For larger knowledge bases that exceed the model's context window, RAG is usually the industry solution. RAG typically works by preprocessing a knowledge base through some steps:

  1. Break down the document into smaller chunks of text
  2. Use an embedding model to convert these chunks into vector embeddings that encode meaning
  3. Store these embeddings in a vector database (for searching by semantic similarity)
  4. When a user inputs a query to the model, the vector database is used as a lookup to find the most relevant chunks based on semantic similarity to the query
  5. The most relevant chunks are returned and added to the user's prompt (usually hidden from the user) then sent to the LLM.

The problem is that embedding models capture semantic meaning and miss exact keyword matches. Usually, embedding models are combined with BM25.

BM25: The Secret Sauce

BM25 (Best Matching 25) is a ranking function that uses lexical matching to find precise word or phrase matches. It's effective for queries that include unique identifiers or technical terms. For example, if a user queries "HTTP 200" in a technical support database, BM25 can find the exact "HTTP 200" match.

How is BM25 combined with embeddings?

BM25 and embeddings work better together than either does alone. Think of it like this: embeddings are good at finding content with similar meaning, while BM25 is a function that finds exact keyword matches.

The way it usually works is:

  1. You break your docs into chunks (I found 300-500 tokens works well for most cases)
  2. Create both embeddings AND BM25 indices for these chunks
  3. When a query comes in, run it against both systems
  4. Combine the results (usually with some fancy rank fusion math)
  5. Return the top kk results and feed it into your LLM

TLDR: You have two people, one understands meaning, the other is extremely good at spotting exact word matches. Together, they catch what the other might miss.

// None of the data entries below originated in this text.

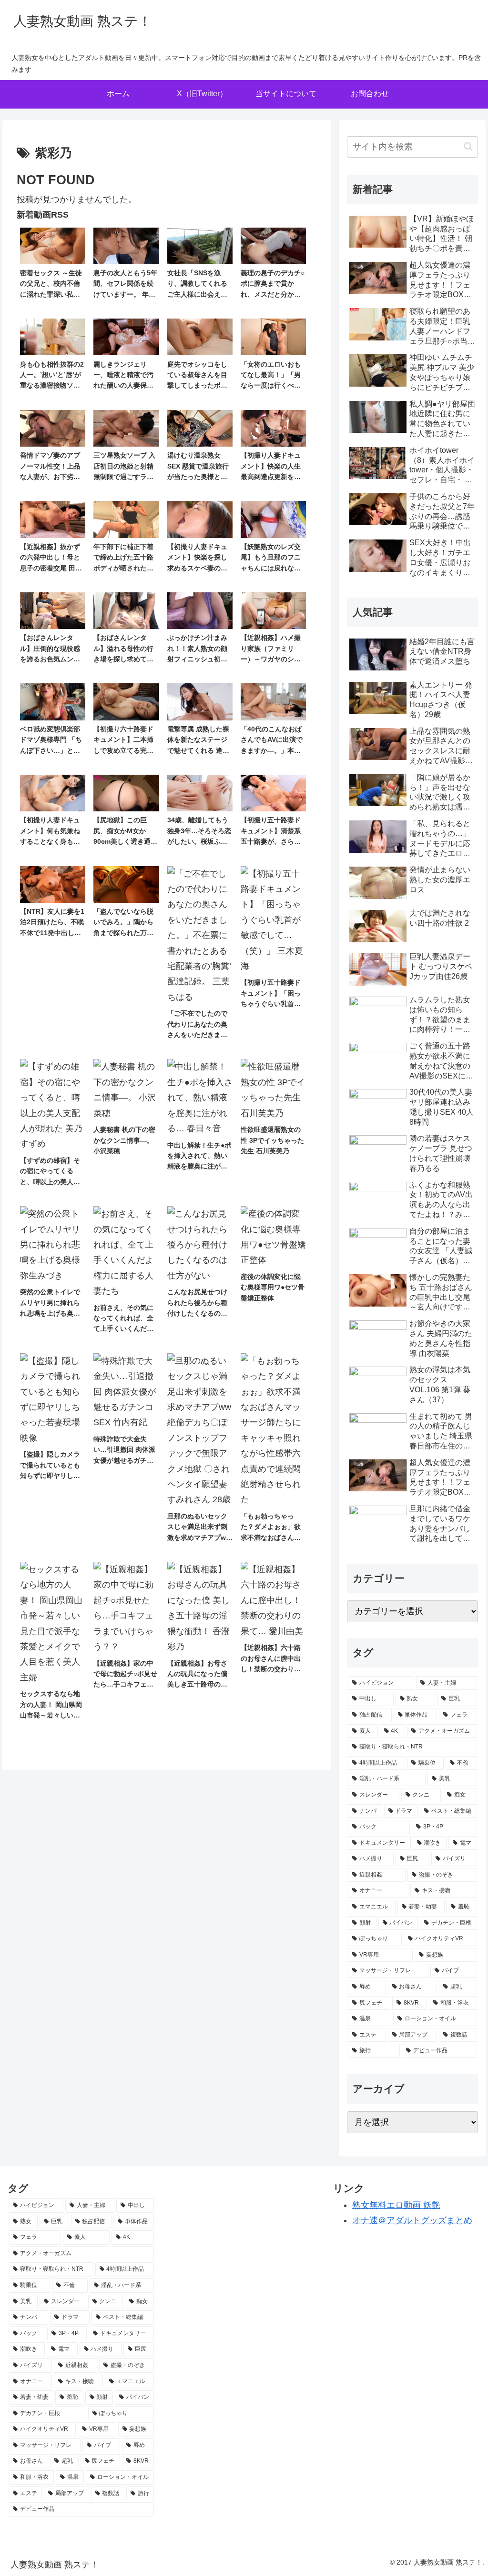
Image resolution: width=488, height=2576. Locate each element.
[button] (468, 146)
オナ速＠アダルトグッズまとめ (412, 2220)
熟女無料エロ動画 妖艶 (396, 2205)
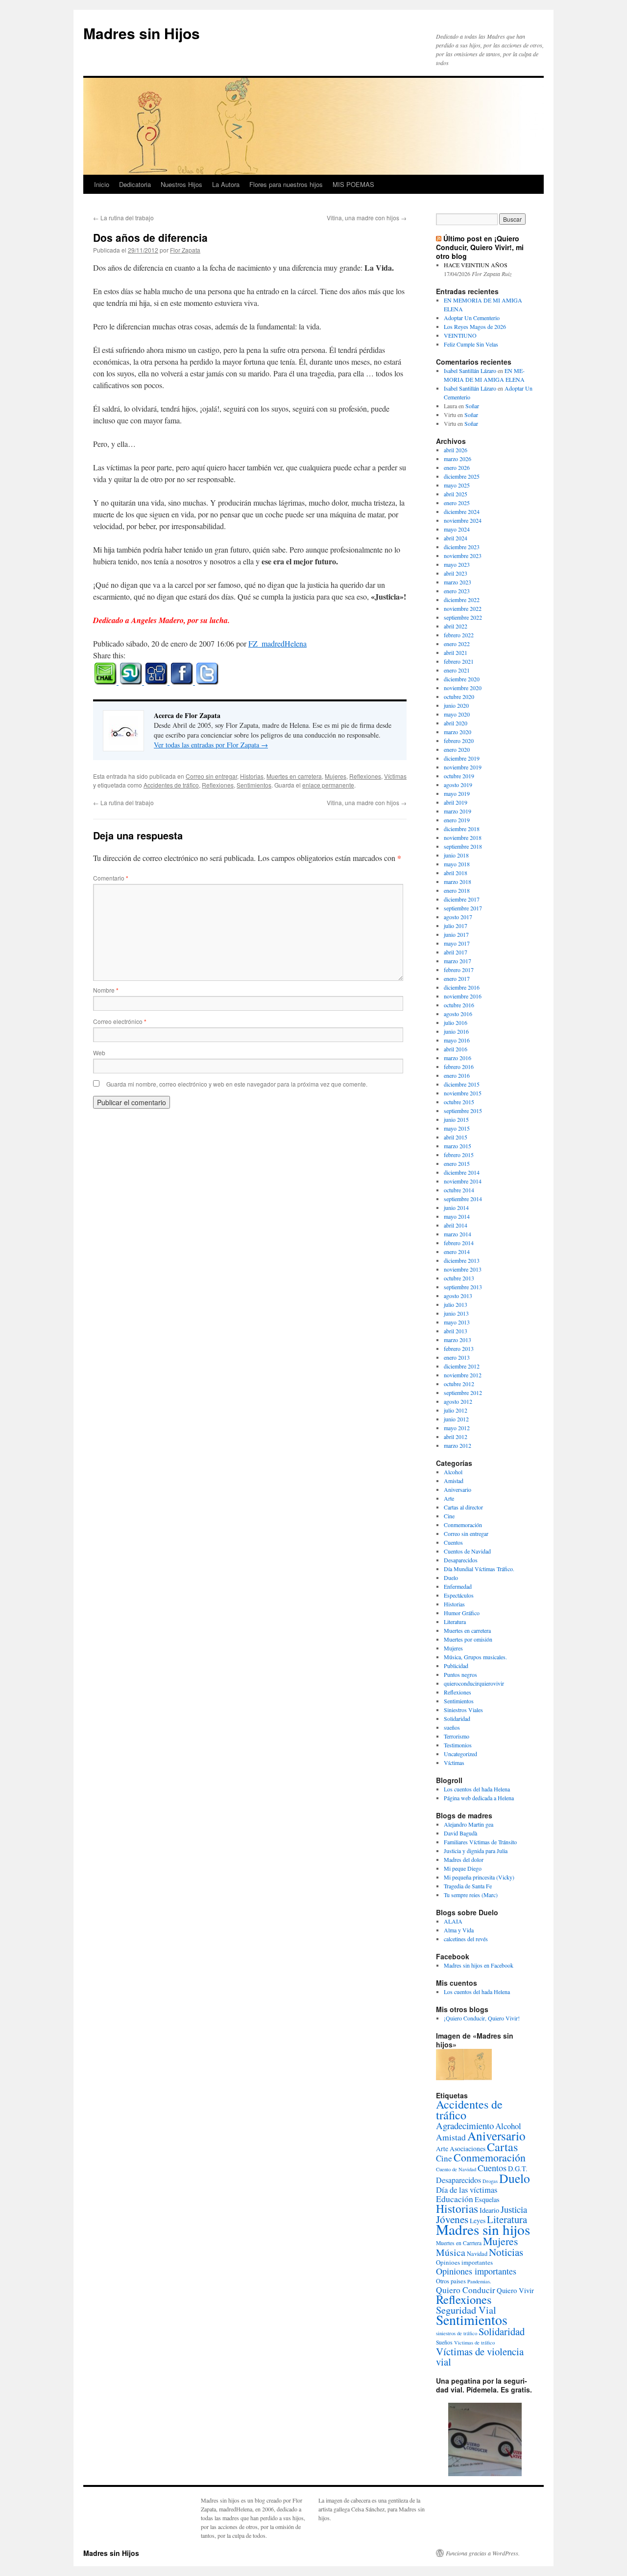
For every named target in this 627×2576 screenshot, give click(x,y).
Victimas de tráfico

Reranking (The Cherry on Top)

Reranking is a technique that further improves retrieval accuracy. It's like having a third person who's really good at picking out the best chunks from the top results (a meta-model). Here's how it works:

  1. You do your initial retrieval (embedding + BM25 search) and get a bunch of chunks
  2. You run these chunks through a specialized reranking model
  3. The reranker scores each chunk based on how relevant it is to the query
  4. You keep only the top kk chunks (usually 10-20) to send to your LLM

Some things to note about reranking

  • It's computationally expensive (you may need to chunk big docs, run an embeddings model, run BM25, and then run a reranker model)
  • It's a trade-off between performance and speed (you're adding another step at runtime)
  • It's not always needed (if your initial retrieval is good enough, you might not need it)

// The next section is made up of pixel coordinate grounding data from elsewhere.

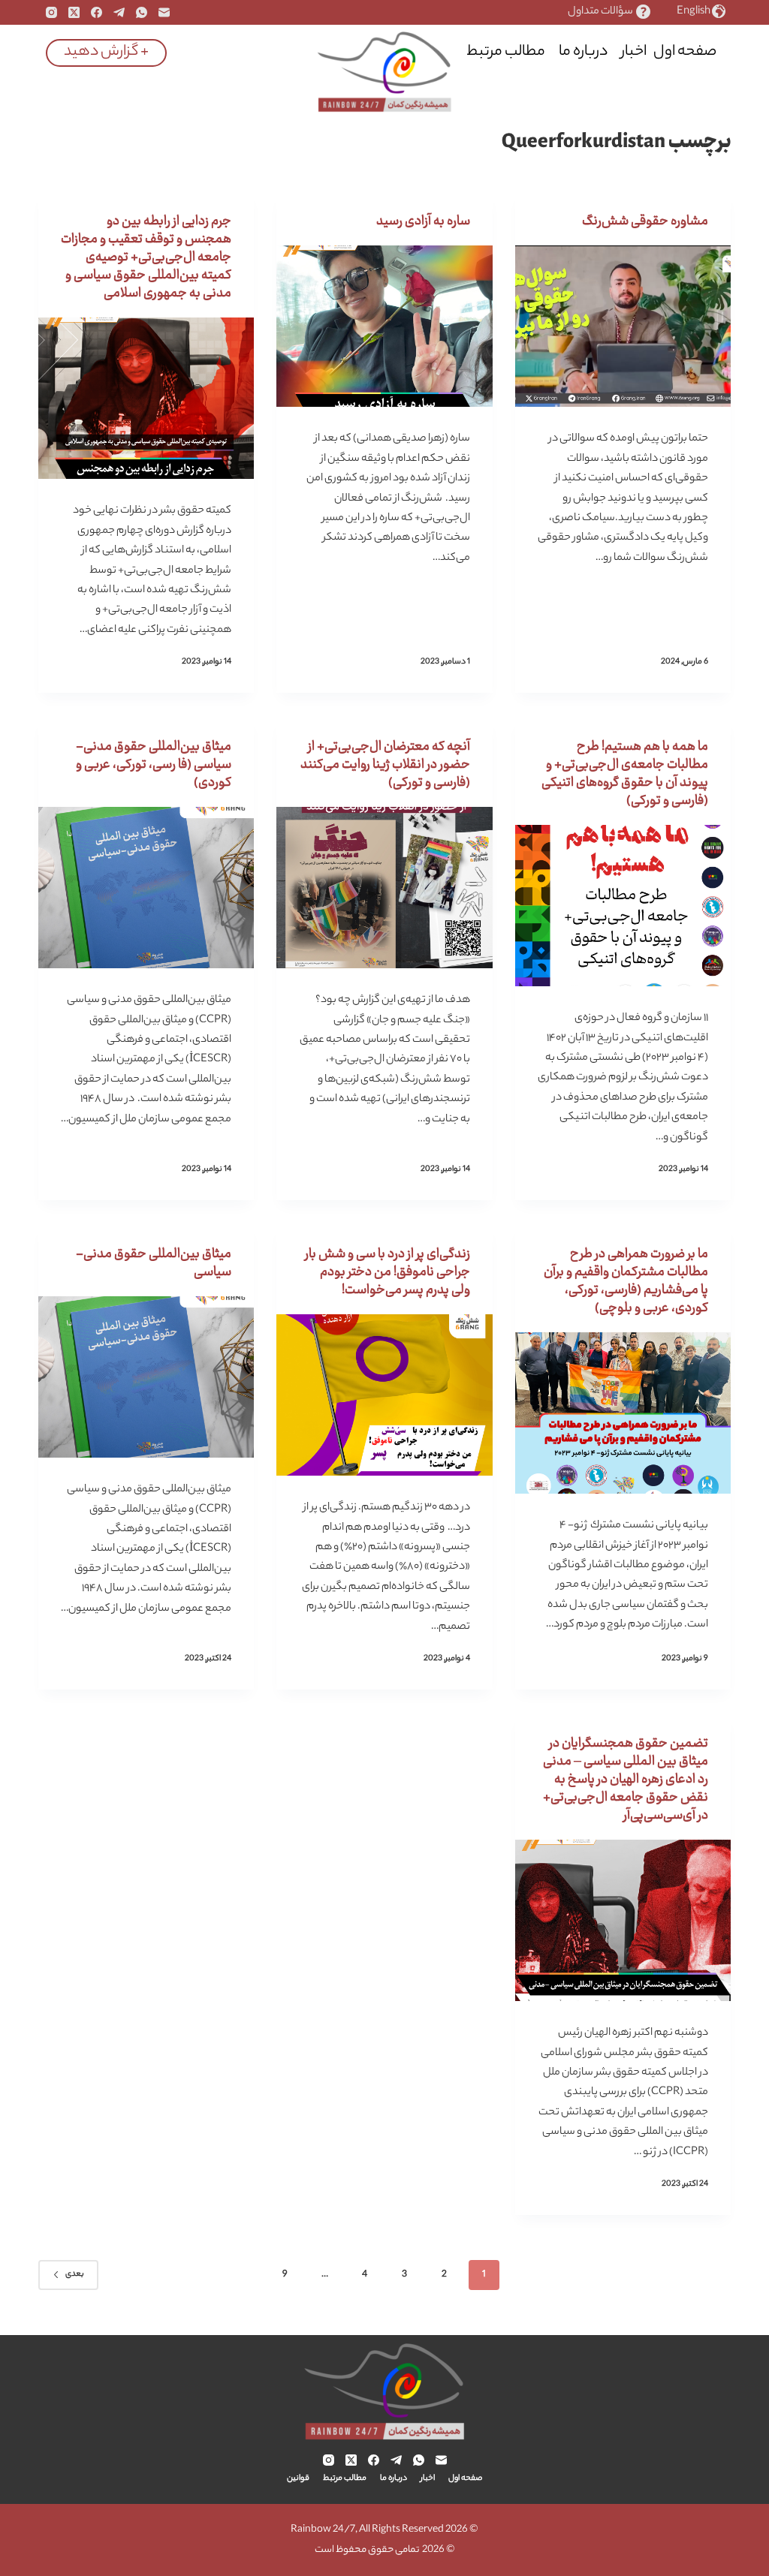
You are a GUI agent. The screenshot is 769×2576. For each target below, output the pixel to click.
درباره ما (583, 52)
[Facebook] (96, 12)
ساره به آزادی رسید (423, 221)
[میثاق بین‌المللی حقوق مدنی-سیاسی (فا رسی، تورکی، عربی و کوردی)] (146, 887)
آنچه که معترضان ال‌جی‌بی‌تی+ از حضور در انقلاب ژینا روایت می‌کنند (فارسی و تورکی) (385, 765)
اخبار (634, 52)
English (693, 12)
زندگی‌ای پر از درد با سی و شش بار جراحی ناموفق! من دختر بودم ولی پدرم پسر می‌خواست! (387, 1272)
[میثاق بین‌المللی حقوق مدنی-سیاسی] (146, 1377)
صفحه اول (684, 52)
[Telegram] (119, 12)
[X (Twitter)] (74, 12)
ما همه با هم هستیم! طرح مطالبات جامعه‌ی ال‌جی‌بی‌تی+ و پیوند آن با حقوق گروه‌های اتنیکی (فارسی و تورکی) (624, 774)
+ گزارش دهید (106, 52)
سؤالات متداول (600, 12)
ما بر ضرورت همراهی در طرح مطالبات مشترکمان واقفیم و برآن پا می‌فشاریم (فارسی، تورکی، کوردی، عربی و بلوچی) (626, 1281)
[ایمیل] (164, 12)
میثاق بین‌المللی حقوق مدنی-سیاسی (153, 1263)
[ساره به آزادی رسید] (384, 326)
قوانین (432, 52)
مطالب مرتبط (505, 52)
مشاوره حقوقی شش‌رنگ (645, 221)
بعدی (74, 2274)
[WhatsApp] (141, 12)
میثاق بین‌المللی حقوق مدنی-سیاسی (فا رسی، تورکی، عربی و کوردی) (153, 765)
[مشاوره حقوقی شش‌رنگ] (623, 326)
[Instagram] (51, 12)
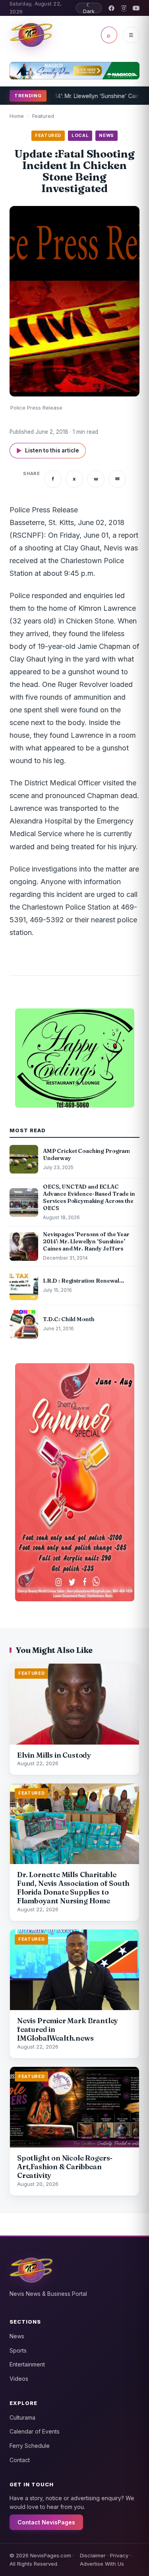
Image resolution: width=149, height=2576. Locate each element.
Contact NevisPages (46, 2522)
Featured (43, 116)
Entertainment (27, 2364)
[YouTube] (136, 8)
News (17, 2336)
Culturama (22, 2417)
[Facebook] (111, 8)
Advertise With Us (102, 2564)
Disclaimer (93, 2555)
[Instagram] (123, 8)
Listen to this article (47, 450)
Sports (18, 2350)
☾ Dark (89, 8)
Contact (20, 2460)
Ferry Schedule (30, 2445)
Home (17, 116)
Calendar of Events (35, 2431)
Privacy (119, 2555)
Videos (19, 2378)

Things to Note About RAG Systems

There are some practical considerations for RAG:

  • It's definitely overkill for simple use cases (if your knowledge base is a PDF that's < ~500 pages, just feed the entire document)
  • It can get computationally expensive with large knowledge bases (embeddings + BM25 for retrieval \rightarrow reranker \rightarrow LLM)
  • You need to be patient because there's LOTS of tedious tuning involved (for different LLMs, you may want to include a 'dynamic chunking' system that adjusts the chunk size based on the model's context window)
  • If you want the best performance, stack all these techniques: embeddings + BM25 + reranking

Conclusion

Honestly, I think RAG is still pretty janky as a solution, there's alot of moving parts. But it's commonly used since it reduces LLM hallucination rates.

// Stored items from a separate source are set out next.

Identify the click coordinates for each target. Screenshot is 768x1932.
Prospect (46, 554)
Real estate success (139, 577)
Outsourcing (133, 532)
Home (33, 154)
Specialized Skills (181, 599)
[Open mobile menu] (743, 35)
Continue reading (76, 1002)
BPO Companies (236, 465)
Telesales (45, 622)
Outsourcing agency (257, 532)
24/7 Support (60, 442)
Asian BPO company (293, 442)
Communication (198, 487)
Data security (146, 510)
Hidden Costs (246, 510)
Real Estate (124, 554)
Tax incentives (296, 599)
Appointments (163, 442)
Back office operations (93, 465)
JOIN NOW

I'd like to also note that many companies are scaling up their model's context window, which might make RAG less useful in the future (ex. Google's Gemini 2.0 Flash Lite model has a context window of 1m tokens)

Is RAG perfect? Definitely not. Is it a pain to set up properly? Absolutely. But for now, it's the best tool we have for grounding LLMs in factual information, and if you've used any major LLM provider with lots of context from file attachments, you've most likely seen firsthand how much it can improve responses when implemented well.